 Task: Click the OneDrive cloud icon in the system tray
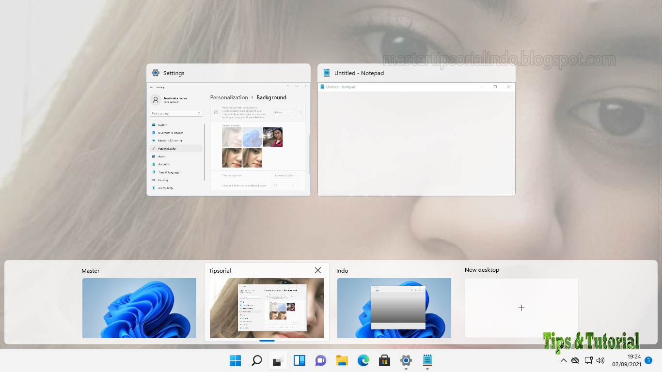(x=575, y=360)
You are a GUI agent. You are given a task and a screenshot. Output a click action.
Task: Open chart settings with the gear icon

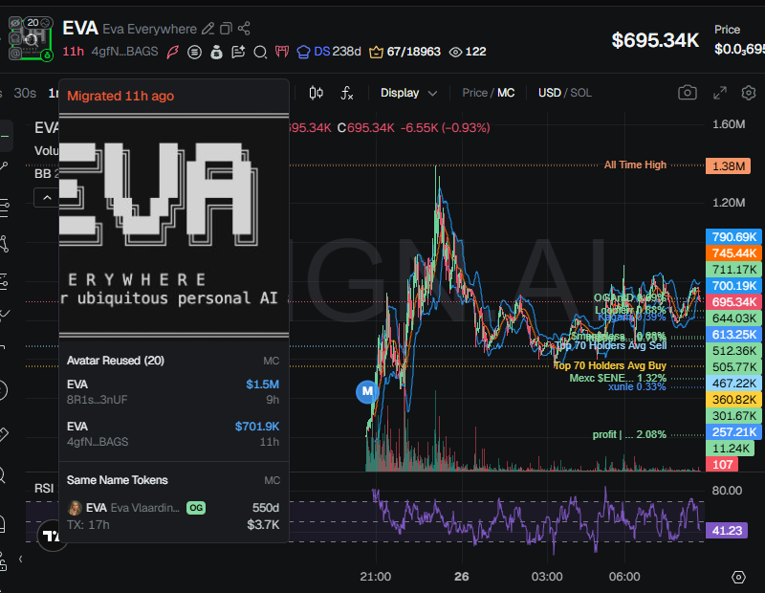pos(747,93)
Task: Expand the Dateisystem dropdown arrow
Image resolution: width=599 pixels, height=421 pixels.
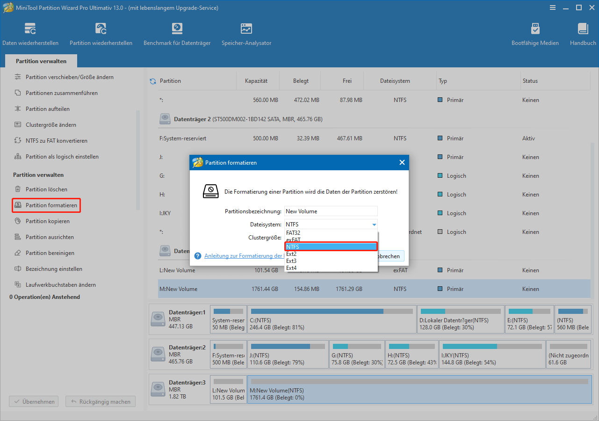Action: tap(374, 225)
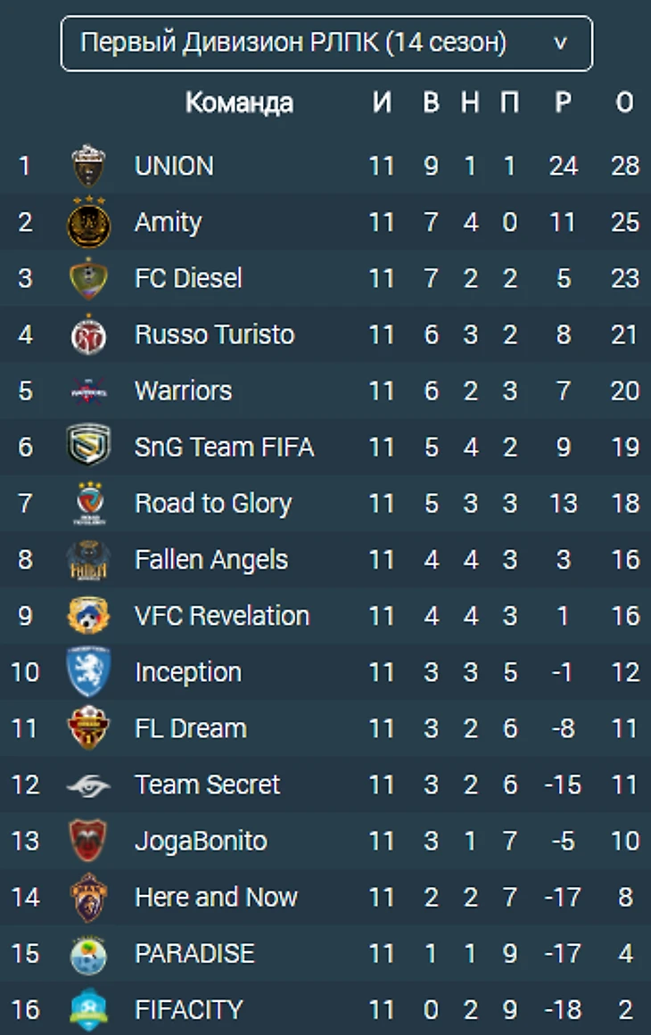Click the Inception blue shield logo
Image resolution: width=651 pixels, height=1035 pixels.
coord(88,672)
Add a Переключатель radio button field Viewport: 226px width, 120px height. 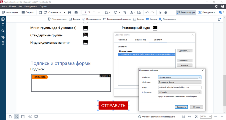coord(92,19)
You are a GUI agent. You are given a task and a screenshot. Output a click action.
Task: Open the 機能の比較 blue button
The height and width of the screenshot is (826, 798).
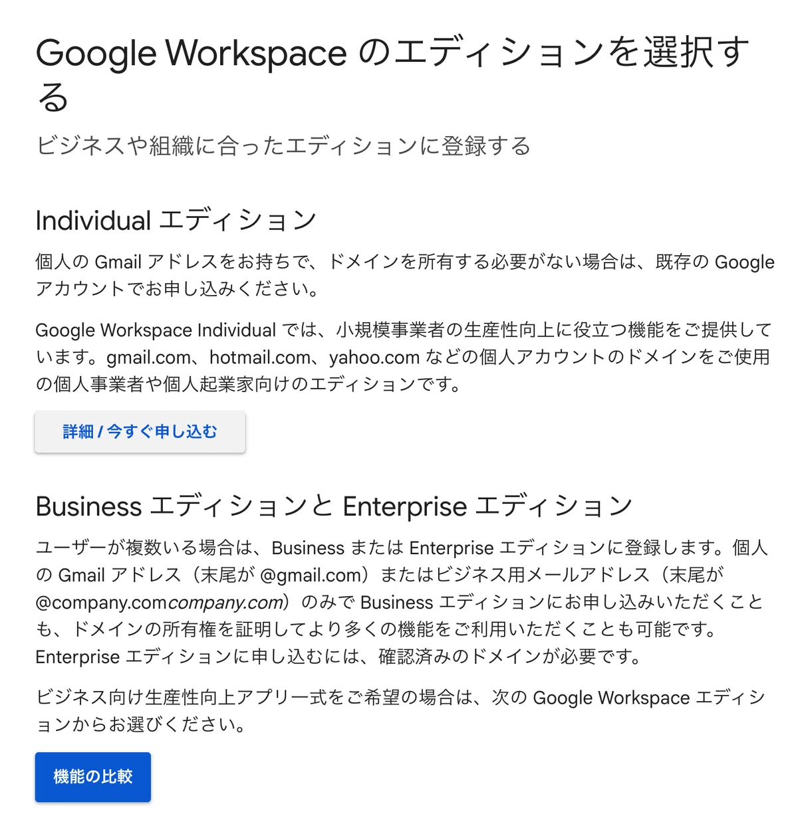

EXERCISE:
Copy the lines again, beginning at the line that has "Task: Expand the Dateisystem dropdown arrow" and stopping after the line that has "coord(88,672)", substituting "drop-down arrow" for "dropdown arrow" and changing nothing else. Leave the pictures out.

SOLUTION FOR THIS PROBLEM:
Task: Expand the Dateisystem drop-down arrow
Image resolution: width=599 pixels, height=421 pixels.
Action: tap(374, 225)
Click the Inception blue shield logo
Image resolution: width=651 pixels, height=1035 pixels.
coord(88,672)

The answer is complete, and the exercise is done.